The tram, across the street from my hotel, took me downtown to the Hauptbahnhoff (main train station). The station’s location made it an easy walk looping from one side of the river, across the bridge and back up to the train station. Exiting the train station, I immediately fell in love with the gargoyle statue, without needing any of its history.
Sunshine and warmth prompted me to simply wander. If some side street looked interesting, I walked it. Predigerkirche’s steeple drew me, though sadly in every way, it was closed for a funeral. This sadness was balanced by my inner bibliophile jumping up and down like an excited five-year-old because the main library was in that same square. The stained-glass window pronouncing the catalogue and check-out desk was a delight.
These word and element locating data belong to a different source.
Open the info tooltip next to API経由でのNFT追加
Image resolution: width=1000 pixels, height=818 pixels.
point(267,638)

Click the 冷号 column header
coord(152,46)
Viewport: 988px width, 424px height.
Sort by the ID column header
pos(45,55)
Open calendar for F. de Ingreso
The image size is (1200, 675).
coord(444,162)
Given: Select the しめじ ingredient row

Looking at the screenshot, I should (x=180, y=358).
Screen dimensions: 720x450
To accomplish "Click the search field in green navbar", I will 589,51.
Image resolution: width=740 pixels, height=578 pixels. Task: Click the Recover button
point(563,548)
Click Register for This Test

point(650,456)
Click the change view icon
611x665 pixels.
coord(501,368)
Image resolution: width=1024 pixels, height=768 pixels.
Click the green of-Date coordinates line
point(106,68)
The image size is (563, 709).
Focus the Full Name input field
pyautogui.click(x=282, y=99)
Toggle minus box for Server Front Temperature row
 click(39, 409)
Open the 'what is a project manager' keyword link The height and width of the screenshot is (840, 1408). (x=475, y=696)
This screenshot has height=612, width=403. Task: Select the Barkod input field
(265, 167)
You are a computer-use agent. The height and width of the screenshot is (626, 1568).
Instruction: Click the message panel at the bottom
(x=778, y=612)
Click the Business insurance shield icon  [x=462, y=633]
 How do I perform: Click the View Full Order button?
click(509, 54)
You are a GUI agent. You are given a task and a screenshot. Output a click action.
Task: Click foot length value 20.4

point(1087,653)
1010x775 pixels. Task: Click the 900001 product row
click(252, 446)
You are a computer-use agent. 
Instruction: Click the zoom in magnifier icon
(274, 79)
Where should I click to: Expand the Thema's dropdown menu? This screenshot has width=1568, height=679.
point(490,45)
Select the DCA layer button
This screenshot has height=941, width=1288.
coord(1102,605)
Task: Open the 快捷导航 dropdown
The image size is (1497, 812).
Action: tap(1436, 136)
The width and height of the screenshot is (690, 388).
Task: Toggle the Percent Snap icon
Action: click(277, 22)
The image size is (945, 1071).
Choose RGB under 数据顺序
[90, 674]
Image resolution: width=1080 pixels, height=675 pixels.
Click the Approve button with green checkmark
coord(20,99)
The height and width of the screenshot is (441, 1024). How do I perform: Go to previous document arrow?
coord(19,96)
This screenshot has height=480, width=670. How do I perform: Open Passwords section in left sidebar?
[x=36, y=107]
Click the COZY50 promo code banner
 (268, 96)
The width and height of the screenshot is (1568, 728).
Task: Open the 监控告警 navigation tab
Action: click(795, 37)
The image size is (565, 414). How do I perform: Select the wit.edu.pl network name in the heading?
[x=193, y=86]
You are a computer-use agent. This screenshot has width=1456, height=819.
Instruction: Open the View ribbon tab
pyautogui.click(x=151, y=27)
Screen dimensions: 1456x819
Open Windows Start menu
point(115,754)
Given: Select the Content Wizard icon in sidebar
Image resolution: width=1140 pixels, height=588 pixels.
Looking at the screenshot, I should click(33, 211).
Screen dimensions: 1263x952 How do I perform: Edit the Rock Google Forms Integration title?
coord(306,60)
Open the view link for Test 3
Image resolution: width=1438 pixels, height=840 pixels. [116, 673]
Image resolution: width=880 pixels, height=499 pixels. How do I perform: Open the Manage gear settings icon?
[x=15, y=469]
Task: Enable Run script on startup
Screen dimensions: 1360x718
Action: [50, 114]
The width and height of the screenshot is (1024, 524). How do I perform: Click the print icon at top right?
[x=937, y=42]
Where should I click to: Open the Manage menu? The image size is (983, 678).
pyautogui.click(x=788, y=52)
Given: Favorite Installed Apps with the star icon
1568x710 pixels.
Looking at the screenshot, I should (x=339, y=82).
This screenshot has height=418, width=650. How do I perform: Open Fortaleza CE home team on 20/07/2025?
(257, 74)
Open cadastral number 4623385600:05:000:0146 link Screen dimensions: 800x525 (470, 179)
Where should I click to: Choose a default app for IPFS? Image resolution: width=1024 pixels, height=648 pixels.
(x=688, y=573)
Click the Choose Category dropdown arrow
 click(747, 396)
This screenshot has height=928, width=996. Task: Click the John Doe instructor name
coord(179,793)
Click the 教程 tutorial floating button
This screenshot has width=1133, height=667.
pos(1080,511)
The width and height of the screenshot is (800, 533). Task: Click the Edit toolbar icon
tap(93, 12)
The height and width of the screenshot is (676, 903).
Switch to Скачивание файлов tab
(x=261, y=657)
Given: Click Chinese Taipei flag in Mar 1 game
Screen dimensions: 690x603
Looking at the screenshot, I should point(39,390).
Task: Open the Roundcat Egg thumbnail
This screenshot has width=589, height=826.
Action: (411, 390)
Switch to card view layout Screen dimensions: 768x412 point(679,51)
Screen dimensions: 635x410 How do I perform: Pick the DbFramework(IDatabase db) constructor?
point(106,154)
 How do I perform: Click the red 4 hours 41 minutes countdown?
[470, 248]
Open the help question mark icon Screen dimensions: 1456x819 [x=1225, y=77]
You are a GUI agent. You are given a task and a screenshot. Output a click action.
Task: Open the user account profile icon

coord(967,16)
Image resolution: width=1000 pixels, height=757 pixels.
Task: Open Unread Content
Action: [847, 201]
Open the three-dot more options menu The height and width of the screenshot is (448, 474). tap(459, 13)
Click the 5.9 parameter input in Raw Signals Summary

Eventually meandering across the river, Fraumünster which started life as a convent in 853 drew me in. The Benedictine nuns ran the city, minting coin, collecting taxes, overseeing shipping and holding markets. By all accounts Zurich flourished under the abbess’ oversight. The Reformation ended women’s power in 1524 and Swiss women did not recoup even the right to vote until 1971. If that theoretical dinner party of anyone from history could ever happen, I’d invite a Fraumünster Abbess, Hildegard, Bertha, Kunigunde, Regelinda, Uta, Ermentrudis, and most certainly the last Katharina von Zimmern. Her story of handing over the abbey and all its goods to the men who commandeered the city, allegedly by God’s will, would be a story worthy of the time.
Today, those sisters fill a courtyard wall in a peaceful place of contemplation. Inside the many times modernized church, Chagall stained-glass windows are a tourist magnet. These five windows are gloriously bright and support Picasso’s observation that Chagall “must have an angel in his head.” Indeed.
St. Peter’s Church had unfortunately closed for the day by the time I arrived. Although it was early, my feet and mind conspired with my stomach to seek an early dinner. When in Switzerland, one has cheese. Raclette Stube, with outdoor seating, was a wonderful option. The smoked gouda raclette was easily the best gouda I ever had. Amply satisfied, it was time to head back to the Hauptbahnhoff, buy chocolate in a shop there and catch the tram back to the hotel.